--- START ---

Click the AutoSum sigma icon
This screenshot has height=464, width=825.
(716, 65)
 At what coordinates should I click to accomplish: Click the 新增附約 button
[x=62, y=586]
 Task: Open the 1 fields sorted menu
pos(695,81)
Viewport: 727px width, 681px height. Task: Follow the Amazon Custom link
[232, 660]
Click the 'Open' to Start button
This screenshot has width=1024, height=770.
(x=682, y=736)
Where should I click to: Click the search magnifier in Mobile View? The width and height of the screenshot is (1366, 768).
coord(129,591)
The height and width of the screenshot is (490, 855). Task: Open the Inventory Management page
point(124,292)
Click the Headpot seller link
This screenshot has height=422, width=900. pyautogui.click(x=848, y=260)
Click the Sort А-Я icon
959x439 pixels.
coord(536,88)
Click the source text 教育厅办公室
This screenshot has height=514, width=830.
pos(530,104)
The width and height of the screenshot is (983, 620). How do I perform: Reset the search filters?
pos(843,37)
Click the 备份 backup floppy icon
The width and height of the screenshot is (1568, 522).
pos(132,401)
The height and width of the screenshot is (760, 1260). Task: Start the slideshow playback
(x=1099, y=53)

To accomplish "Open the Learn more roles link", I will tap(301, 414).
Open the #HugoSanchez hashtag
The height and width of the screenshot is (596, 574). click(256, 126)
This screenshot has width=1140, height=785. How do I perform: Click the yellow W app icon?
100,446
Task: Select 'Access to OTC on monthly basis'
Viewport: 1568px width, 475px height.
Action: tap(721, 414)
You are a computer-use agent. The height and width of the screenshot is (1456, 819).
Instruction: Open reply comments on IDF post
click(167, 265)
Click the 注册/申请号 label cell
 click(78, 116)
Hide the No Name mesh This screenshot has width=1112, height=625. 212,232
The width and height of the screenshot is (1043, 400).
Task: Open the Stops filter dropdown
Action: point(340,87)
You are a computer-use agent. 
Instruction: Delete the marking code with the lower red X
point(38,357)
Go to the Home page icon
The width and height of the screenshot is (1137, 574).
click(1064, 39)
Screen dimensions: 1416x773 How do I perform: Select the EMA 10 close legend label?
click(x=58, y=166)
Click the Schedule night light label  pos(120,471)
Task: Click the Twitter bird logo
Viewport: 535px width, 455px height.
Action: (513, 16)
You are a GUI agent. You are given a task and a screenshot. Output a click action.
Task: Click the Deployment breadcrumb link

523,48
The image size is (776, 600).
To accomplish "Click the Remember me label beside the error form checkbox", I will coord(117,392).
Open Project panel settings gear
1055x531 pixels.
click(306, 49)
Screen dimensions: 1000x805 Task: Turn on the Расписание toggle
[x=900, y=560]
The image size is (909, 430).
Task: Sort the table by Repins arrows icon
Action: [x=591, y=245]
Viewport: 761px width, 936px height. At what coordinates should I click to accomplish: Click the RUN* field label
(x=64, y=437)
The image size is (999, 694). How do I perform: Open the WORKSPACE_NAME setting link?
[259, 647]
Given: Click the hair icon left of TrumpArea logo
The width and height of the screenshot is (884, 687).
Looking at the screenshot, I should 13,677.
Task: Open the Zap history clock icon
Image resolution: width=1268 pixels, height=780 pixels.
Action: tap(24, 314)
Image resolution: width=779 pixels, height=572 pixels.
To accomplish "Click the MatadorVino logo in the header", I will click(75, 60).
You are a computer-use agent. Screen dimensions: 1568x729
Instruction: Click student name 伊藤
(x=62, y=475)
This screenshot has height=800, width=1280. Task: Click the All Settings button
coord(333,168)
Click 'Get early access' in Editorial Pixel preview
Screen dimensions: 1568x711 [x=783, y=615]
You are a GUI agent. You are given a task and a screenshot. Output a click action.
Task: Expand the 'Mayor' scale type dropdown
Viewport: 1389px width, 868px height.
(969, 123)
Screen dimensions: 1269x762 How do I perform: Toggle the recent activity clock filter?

--- END ---

Prompt »
Return word for word the lines above from the line with "You are a computer-use agent. The" to the line with "Go to the Home page icon", including both and leaving out all others.

Exercise answer »
You are a computer-use agent. The height and width of the screenshot is (1456, 819).
Instruction: Open reply comments on IDF post
click(167, 265)
Click the 注册/申请号 label cell
 click(78, 116)
Hide the No Name mesh This screenshot has width=1112, height=625. 212,232
The width and height of the screenshot is (1043, 400).
Task: Open the Stops filter dropdown
Action: point(340,87)
You are a computer-use agent. 
Instruction: Delete the marking code with the lower red X
point(38,357)
Go to the Home page icon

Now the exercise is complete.